Getting off the subject now, but I studied Buddhism, too. Formally. My understanding of karma in Buddhism is that it's entirely different than the way karma is understood by lay people. Buddhism was created as a counter to Hinduism. Hinduism and Buddhism are diametrically opposed. Hinduism is metaphysical. Buddhism is secular (non-metaphysical).

In Hinduism, you'll find that karma is defined in such a way that it is metaphysical. So in Hinduism, if you do bad things (things the gods don't like), then bad things will happen to you in completely unconnected ways. The gods are basically making you pay for your sins. So if you masturbate, the gods will punish you by killing your goats in a flood or by giving you IBS or something. Haha. They're completely unrelated events, and so they must be the work of gods!

In Buddhism, however, karma is not metaphysical. Buddhism's version of karma is that your past and present actions have tangible consequences. It's not the gods that are responsible. It's you. There are no invisible hands of the gods controling it. So if you treat people badly, they will treat you badly. If you cheat on your wife, your wife might find out and will leave you. Though, the reason why your wife finds out is not because a god whispered it to her in a dream. She found out because she can notice things about the way you behave, the way you treat her, etc. It's all totally natural, not metaphysical.

And if you masturbate, then according to Buddhism, it's not actually doing anything bad to anyone. And so anything bad that happens to you can not be because of it.

Also, if bad things happen to you, they are not necessarily because of the bad things you did. In fact, you may not even deserve the bad things (or the good things) that happen to you.

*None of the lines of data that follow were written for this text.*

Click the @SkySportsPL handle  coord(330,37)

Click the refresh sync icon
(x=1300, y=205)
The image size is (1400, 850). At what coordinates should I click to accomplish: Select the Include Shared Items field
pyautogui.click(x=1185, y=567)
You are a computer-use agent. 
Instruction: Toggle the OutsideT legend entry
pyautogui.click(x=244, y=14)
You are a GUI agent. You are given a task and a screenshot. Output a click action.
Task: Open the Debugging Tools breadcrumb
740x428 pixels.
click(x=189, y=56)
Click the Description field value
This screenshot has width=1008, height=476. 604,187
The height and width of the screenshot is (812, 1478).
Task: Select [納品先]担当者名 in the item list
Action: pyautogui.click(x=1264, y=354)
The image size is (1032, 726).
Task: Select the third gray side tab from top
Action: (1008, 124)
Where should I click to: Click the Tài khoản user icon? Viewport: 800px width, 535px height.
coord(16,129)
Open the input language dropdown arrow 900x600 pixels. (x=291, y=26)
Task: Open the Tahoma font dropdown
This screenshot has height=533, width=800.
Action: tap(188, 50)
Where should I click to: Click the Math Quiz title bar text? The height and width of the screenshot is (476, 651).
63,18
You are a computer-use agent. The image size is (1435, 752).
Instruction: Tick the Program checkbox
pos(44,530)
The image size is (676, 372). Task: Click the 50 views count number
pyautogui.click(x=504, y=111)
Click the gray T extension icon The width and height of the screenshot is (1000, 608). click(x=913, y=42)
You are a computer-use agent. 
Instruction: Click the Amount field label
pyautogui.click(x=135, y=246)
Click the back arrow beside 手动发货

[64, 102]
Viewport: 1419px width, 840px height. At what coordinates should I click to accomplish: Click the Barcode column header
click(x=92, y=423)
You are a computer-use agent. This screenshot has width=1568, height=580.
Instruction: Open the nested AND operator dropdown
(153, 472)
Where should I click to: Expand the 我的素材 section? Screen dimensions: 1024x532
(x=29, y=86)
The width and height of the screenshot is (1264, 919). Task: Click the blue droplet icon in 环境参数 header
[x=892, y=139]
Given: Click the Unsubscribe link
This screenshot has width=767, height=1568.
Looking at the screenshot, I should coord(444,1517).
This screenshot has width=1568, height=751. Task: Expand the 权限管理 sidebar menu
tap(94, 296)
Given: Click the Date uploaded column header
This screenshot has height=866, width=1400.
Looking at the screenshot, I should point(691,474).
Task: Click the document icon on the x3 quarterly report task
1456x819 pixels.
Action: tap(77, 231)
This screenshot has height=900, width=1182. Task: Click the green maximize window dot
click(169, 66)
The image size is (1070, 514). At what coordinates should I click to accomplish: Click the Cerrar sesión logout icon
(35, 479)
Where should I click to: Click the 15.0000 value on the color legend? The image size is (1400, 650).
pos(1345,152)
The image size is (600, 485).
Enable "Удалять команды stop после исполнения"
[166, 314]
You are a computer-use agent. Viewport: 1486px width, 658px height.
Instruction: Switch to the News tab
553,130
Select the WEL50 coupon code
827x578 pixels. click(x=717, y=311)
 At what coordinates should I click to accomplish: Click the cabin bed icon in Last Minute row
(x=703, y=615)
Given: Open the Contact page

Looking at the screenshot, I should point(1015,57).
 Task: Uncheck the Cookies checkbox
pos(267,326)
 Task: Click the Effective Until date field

In Buddhism, karma does live on after you die, by the way. It lives on due to whatever you did while you were alive. Your actions have consequences. Sometimes it's good, sometimes bad. Buddhism doesn't even label them as good or bad. They just are. In Hinduism, everything takes on a spiritual / metaphysical property, including Karma. And it is in Hinduism that you'll see the labels "good" and "bad" used. Not in Buddhism. In Buddhism, your actions are just actions. You get to decide if they are good or bad. As do others. The gods don't matter. That's Buddhism.


----------



## sImp1e (Sep 10, 2014)

Well, I didn't know much about Hinduism before so thanks for the information. I learned something.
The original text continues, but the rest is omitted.